The new movie is so great 		 The new movie is awesome 		 Score: 0.8939
The cat sits outside 		 The cat plays in the garden 		 Score: 0.6788
Do you like pizza? 		 I love pasta 		 Score: 0.5096
I love pasta 		 The new movie is so great 		 Score: 0.2560
I love pasta 		 The new movie is awesome 		 Score: 0.2440
A man is playing guitar 		 The cat plays in the garden 		 Score: 0.2105
The new movie is awesome 		 Do you like pizza? 		 Score: 0.1969
The new movie is so great 		 Do you like pizza? 		 Score: 0.1692
The cat sits outside 		 A woman watches TV 		 Score: 0.1310
The cat plays in the garden 		 Do you like pizza? 		 Score: 0.0900


Instead of computing all pairwise cosine scores and ranking all possible, combintations, the approach is a bit more complex (and hence efficient).

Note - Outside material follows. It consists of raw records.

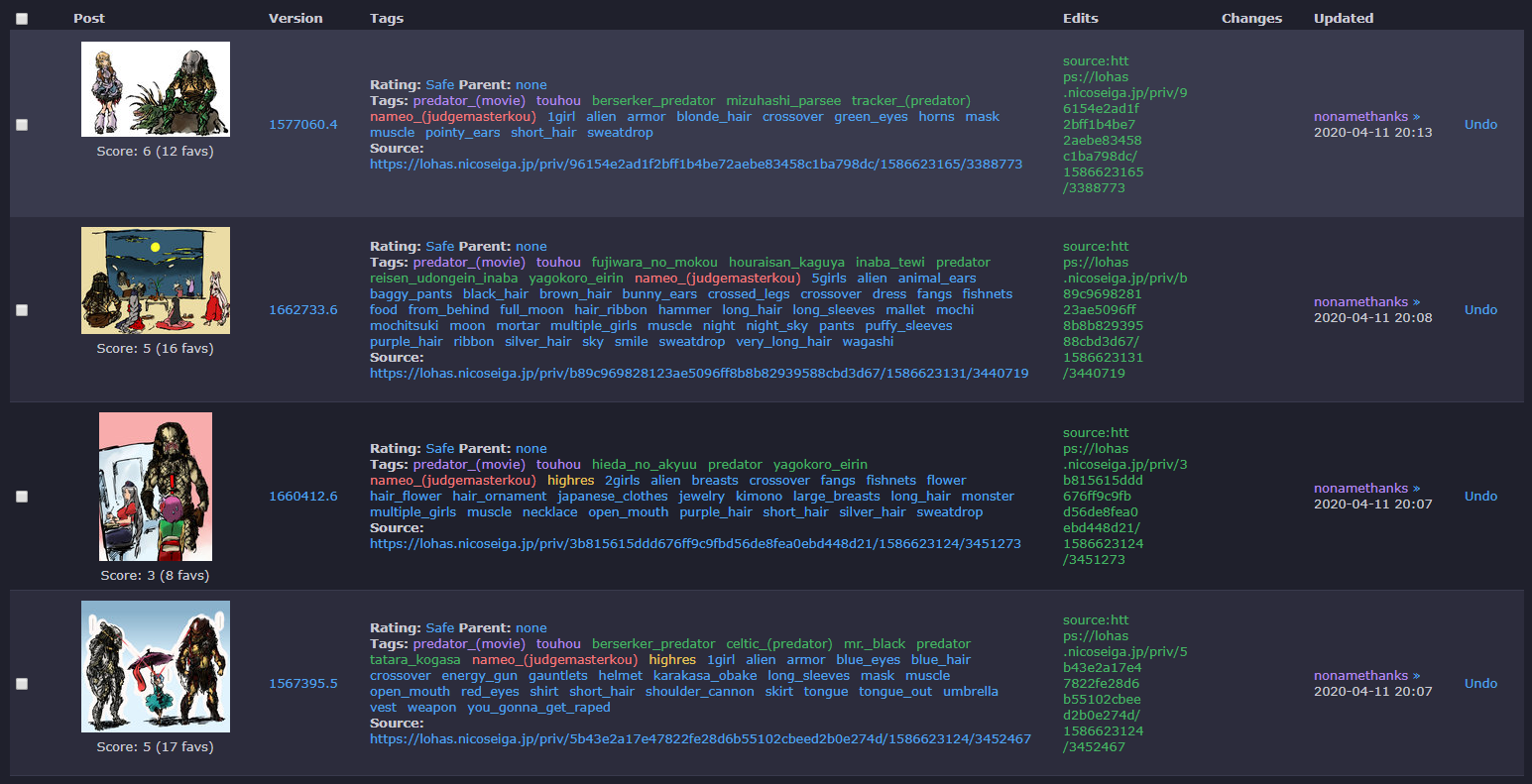Image resolution: width=1532 pixels, height=784 pixels.
Task: Open version 1567395.5
Action: point(303,682)
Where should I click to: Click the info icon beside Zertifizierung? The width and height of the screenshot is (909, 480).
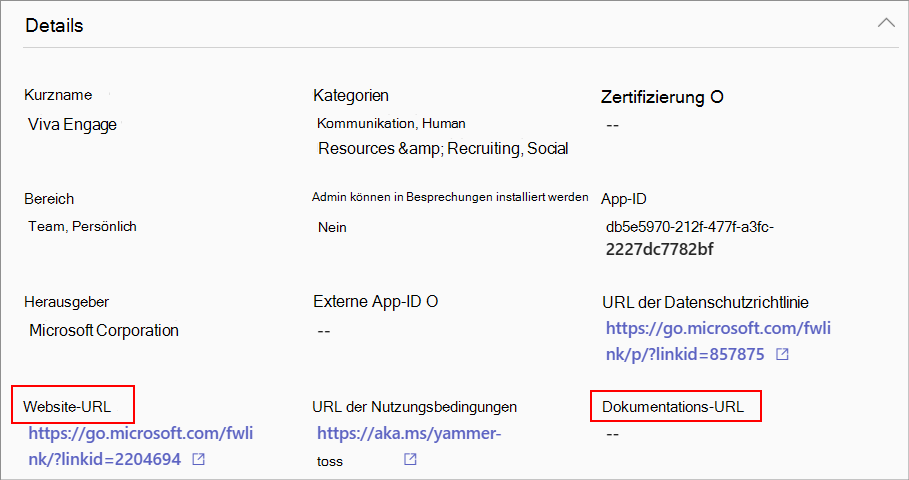click(x=716, y=97)
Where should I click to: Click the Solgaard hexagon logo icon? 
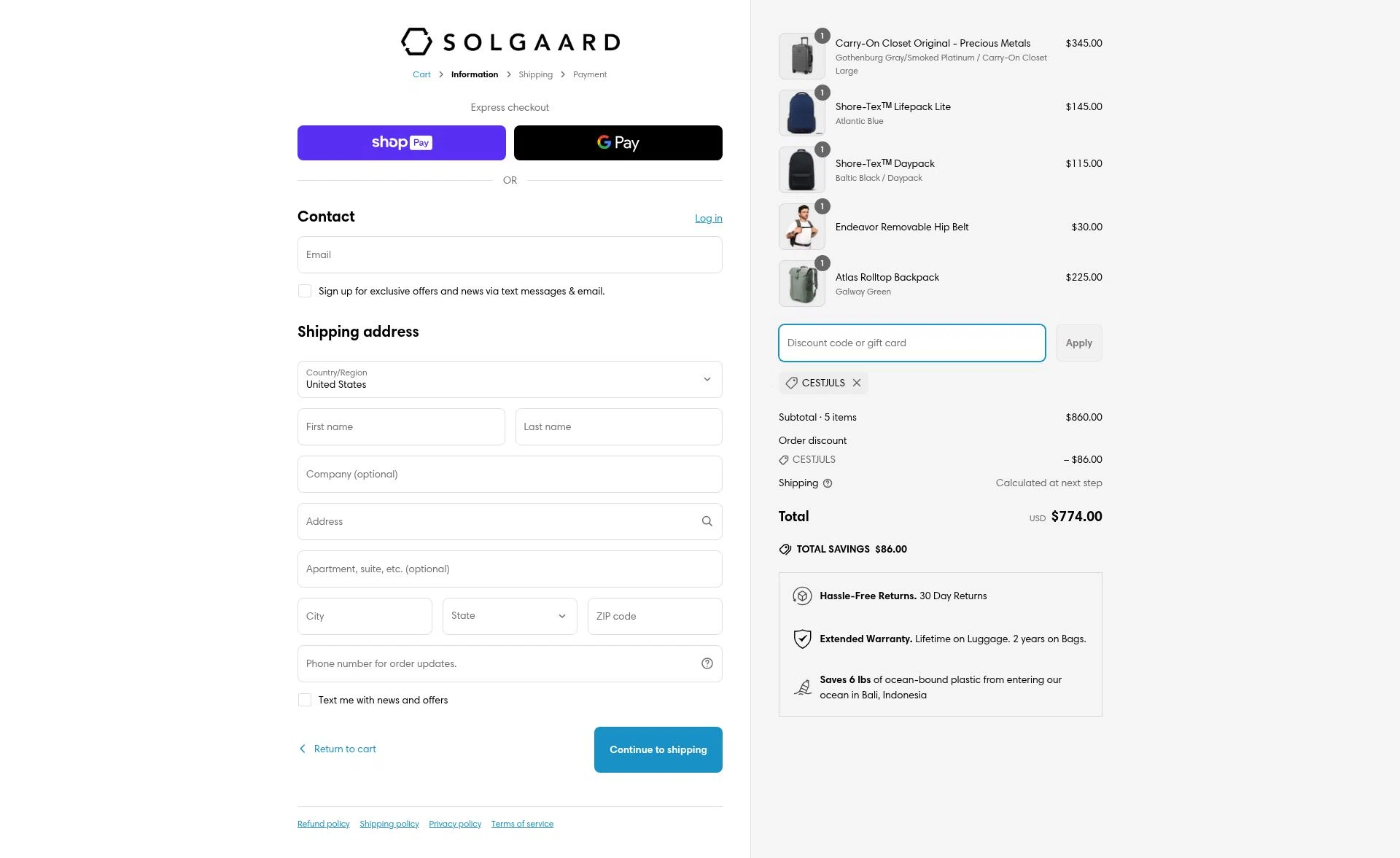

We chunk our corpus into smaller pieces, which is defined by query_chunk_size and corpus_chunk_size. For example, if we set query_chunk_size=1000, we search paraphrases for 1,000 sentences at a time in the remaining corpus (all other sentences). However, the remaining corpus is also chunked, for example, if we set corpus_chunk_size=10000, we look for paraphrases in 10k sentences at a time.

If we pass a list of 20k sentences, we will chunk it to 20x1000 sentences, and each of the query is compared first against sentences 0-10k and then 10k-20k.

This is done to reduce the memory requirement. Increasing both values improves the speed, but increases also the memory requirement.

The next critical thing is finding the pairs with the highest similarities. Instead of getting and sorting all n^2 pairwise scores, we take for each query only the top_k scores. So with top_k=100, we find at most 100 paraphrases per sentence per chunk. You can play around with top_k to the ensure a certain behaviour.

So for example, with

paraphrases = util.paraphrase_mining(model, sentences, corpus_chunk_size=len(sentences), top_k=1)
You will get for each sentence only the one most other relevant sentence. Note, if B is the most similar sentence for A, A must not be the most similar sentence for B. So it can happen that the returned list contains entries like (A, B) and (B, C).

The final relevant parameter is max_pairs, which determines the maximum number of paraphrase pairs you like to get returned. If you set it to e.g. max_pairs=100, you will not get more than 100 paraphrase pairs returned. Usually, you get fewer pairs returned as the list is cleaned of duplicates, e.g., if it contains (A, B) and (B, A), then only one is returned.